Service Health

This page provides status information on the services that are part of Google Cloud. Check back here to view the current status of the services listed below. If you are experiencing an issue not listed here, please contact Support. Learn more about what's posted on the dashboard in this FAQ. For additional information on these services, please visit https://cloud.google.com/.

Incident affecting Google Compute Engine

Managed Instance Groups, that rely on health checks to restart unhealthy VMs, may remain in an unhealthy state

Incident began at 2023-04-21 02:05 and ended at 2023-04-21 15:13 (all times are US/Pacific).

Previously affected location(s)

Taiwan (asia-east1)Hong Kong (asia-east2)Tokyo (asia-northeast1)Osaka (asia-northeast2)Seoul (asia-northeast3)Mumbai (asia-south1)Delhi (asia-south2)Singapore (asia-southeast1)Jakarta (asia-southeast2)Sydney (australia-southeast1)Melbourne (australia-southeast2)Warsaw (europe-central2)Finland (europe-north1)Madrid (europe-southwest1)Belgium (europe-west1)Turin (europe-west12)London (europe-west2)Frankfurt (europe-west3)Netherlands (europe-west4)Zurich (europe-west6)Milan (europe-west8)Paris (europe-west9)Tel Aviv (me-west1)Montréal (northamerica-northeast1)Toronto (northamerica-northeast2)São Paulo (southamerica-east1)Santiago (southamerica-west1)Iowa (us-central1)South Carolina (us-east1)Northern Virginia (us-east4)Columbus (us-east5)Dallas (us-south1)Oregon (us-west1)Los Angeles (us-west2)Salt Lake City (us-west3)Las Vegas (us-west4)

Date Time Description
24 Apr 2023 12:01 PDT

Mini Incident Report

We apologize for the inconvenience this service disruption/outage may have caused. We would like to provide some information about this incident below. Please note, this information is based on our best knowledge at the time of posting and is subject to change as our investigation continues. If you have experienced impact outside of what is listed below, please reach out to Google Cloud Support using https://cloud.google.com/support.

(All Times US/Pacific)

Incident Start: 21 April 2023 02:05

Incident End: 21 April 2023 15:13

Duration: 13 hours, 8 minutes

Affected Services and Features:

Google Compute Engine Control Plane

Regions/Zones: Global

Description:

Google Compute Engine Control Plane health checks failed for any changes made to newly added health checks for a duration of 13 hours and 8 minutes. Preliminary analysis showed a recent network configuration change caused the issue.

Customer Impact:

During the incident the following GCE actions failed:

  • Any activity that reuses an existing health check, including Instance Groups, and directs it to a new/different Virtual Machine instance.
  • Altering an existing health check.
  • Calling gcloud compute instance-groups managed wait-until --stable on a newly created instance group with an existing health check would fail/timeout as the Instance Group Manager would likely not reach a stable state.
21 Apr 2023 15:18 PDT

The issue with Google Compute Engine has been resolved for all affected projects as of Friday, 2023-04-21 15:13 US/Pacific.

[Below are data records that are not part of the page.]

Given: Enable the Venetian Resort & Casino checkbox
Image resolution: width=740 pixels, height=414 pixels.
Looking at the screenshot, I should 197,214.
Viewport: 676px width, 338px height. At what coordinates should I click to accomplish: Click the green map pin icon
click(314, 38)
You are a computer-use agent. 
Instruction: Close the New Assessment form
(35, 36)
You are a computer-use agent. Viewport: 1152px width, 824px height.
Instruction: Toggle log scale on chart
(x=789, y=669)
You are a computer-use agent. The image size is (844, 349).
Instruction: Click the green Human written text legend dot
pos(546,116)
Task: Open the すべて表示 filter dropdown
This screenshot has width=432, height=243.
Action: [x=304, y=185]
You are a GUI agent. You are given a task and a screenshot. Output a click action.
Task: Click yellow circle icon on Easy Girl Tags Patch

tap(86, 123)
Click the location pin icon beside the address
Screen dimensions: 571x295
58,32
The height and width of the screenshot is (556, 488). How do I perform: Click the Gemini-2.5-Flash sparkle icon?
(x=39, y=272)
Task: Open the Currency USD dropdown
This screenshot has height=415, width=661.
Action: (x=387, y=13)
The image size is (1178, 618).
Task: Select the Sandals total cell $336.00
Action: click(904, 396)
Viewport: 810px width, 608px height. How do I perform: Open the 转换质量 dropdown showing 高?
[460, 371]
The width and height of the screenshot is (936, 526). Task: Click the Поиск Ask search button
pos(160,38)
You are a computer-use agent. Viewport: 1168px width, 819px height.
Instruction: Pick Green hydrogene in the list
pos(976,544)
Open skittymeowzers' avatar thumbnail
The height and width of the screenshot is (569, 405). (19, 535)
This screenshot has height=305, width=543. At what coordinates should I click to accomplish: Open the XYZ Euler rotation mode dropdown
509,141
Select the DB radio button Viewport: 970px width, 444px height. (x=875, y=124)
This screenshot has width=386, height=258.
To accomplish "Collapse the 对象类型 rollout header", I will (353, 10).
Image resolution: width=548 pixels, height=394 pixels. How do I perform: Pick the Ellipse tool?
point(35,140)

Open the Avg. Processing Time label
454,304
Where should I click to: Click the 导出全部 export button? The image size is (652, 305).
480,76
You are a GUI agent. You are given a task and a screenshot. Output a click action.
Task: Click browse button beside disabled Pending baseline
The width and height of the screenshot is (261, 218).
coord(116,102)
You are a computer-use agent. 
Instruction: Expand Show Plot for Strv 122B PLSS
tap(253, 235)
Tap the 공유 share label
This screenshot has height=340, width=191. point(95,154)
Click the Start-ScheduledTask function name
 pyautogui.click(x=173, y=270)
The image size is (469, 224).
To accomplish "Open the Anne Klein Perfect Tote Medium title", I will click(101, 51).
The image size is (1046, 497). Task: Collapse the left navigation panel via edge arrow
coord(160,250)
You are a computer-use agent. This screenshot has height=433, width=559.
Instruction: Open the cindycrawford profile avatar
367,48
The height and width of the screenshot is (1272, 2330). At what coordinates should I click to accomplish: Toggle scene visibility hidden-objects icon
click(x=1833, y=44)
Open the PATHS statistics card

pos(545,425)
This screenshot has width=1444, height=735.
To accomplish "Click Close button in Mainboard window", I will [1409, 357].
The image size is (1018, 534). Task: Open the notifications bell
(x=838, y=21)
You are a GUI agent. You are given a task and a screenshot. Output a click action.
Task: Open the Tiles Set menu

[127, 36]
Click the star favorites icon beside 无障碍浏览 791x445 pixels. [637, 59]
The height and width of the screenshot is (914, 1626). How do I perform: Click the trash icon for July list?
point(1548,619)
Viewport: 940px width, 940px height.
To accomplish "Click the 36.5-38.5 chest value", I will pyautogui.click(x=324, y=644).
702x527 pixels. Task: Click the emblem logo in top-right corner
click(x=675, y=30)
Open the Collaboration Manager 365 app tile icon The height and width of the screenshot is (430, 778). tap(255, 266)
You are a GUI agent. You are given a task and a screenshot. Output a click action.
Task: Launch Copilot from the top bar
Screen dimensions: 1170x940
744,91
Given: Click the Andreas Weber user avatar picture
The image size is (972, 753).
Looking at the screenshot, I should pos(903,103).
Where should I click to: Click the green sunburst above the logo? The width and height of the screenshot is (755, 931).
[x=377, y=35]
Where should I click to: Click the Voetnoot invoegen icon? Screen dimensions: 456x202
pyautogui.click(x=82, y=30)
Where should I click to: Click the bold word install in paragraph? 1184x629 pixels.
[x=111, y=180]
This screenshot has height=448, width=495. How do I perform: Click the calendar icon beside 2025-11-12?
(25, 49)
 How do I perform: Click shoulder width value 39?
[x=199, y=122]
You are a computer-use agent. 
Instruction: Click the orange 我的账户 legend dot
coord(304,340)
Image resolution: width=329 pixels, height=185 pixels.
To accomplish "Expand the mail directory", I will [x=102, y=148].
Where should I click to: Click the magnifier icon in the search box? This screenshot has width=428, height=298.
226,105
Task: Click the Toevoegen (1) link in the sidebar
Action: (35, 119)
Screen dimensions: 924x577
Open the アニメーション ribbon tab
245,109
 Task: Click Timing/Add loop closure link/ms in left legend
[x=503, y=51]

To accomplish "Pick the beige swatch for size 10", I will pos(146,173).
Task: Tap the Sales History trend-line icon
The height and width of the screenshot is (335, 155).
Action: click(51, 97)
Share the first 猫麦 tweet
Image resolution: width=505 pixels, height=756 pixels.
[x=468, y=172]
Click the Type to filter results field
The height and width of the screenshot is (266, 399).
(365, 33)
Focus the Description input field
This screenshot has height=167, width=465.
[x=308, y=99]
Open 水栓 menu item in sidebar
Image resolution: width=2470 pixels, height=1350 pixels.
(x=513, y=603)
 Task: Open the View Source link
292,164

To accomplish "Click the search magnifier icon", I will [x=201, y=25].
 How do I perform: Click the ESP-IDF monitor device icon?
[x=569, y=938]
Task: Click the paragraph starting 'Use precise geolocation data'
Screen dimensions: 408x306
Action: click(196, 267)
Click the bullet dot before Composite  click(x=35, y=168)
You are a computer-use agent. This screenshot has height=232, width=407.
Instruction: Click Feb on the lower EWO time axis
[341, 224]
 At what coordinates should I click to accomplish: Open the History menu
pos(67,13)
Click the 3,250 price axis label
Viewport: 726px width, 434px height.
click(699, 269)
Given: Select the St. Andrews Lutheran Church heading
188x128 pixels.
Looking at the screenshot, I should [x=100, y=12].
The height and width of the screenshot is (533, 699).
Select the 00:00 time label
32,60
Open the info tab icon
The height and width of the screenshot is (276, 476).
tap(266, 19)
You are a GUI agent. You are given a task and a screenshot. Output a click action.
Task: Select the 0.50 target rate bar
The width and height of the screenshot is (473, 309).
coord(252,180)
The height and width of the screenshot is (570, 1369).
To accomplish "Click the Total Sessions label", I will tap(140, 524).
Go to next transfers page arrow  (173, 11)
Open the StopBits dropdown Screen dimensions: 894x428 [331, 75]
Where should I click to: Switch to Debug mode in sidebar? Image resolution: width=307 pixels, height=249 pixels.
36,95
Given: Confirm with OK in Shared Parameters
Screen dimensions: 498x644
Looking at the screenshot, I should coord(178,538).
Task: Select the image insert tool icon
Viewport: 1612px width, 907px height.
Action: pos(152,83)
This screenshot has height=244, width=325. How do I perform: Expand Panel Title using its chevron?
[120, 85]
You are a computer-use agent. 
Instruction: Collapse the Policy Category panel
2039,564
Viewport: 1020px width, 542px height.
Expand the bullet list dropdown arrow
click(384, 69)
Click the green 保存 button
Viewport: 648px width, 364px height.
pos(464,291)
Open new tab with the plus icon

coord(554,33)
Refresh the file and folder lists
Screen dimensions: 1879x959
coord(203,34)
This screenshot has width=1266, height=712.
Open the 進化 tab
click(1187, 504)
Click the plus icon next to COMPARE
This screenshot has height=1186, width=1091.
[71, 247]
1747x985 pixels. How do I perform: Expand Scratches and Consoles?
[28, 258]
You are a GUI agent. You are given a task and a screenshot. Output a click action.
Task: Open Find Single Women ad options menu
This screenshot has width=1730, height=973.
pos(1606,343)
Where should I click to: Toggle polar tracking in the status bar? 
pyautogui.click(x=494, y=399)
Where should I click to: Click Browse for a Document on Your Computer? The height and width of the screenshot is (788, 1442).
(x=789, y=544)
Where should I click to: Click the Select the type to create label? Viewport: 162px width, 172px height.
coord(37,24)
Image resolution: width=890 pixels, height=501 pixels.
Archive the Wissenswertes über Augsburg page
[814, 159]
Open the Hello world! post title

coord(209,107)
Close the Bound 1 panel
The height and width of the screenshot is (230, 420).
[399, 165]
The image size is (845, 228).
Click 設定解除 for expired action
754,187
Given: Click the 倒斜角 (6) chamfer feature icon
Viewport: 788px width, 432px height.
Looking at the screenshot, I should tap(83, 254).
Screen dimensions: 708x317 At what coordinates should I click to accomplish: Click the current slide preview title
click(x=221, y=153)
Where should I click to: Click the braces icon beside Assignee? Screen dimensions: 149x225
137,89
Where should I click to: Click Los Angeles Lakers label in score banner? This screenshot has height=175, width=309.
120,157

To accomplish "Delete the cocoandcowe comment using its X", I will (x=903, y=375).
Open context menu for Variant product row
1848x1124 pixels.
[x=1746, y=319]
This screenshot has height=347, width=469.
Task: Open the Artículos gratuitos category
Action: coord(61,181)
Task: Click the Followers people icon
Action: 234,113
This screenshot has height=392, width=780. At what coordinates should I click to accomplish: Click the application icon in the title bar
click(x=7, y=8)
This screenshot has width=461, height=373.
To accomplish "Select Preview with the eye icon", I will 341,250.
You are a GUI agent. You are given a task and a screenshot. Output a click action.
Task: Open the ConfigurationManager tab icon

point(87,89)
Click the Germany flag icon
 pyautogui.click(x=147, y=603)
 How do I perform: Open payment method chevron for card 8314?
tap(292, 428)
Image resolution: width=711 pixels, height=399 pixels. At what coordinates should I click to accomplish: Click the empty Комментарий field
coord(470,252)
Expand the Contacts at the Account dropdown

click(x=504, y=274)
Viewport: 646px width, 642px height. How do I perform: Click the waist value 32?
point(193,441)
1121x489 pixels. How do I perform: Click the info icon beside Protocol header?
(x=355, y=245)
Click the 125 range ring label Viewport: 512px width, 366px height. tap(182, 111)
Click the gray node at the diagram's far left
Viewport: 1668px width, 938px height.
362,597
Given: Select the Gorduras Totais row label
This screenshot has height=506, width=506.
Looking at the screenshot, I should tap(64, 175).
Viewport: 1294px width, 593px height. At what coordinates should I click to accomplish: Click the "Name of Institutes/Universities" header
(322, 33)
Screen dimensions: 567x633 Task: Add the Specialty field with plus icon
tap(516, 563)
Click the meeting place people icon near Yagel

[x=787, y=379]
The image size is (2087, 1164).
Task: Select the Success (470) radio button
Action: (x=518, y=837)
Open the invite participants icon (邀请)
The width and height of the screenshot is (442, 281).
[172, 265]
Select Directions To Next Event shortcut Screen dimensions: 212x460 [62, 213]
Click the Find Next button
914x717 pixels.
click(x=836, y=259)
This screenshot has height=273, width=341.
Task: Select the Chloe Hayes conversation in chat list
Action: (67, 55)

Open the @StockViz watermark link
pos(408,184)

We thank you for your patience while we worked on resolving the issue.

21 Apr 2023 12:29 PDT

Summary: Managed Instance Groups, that rely on health checks to restart unhealthy VMs, may remain in an unhealthy state

Description: Mitigation work is taking longer than expected and is still underway by our engineering team.

The mitigation is expected to complete by Friday, 2023-04-21 15:00 US/Pacific.

We will provide more information by Friday, 2023-04-21 15:30 US/Pacific.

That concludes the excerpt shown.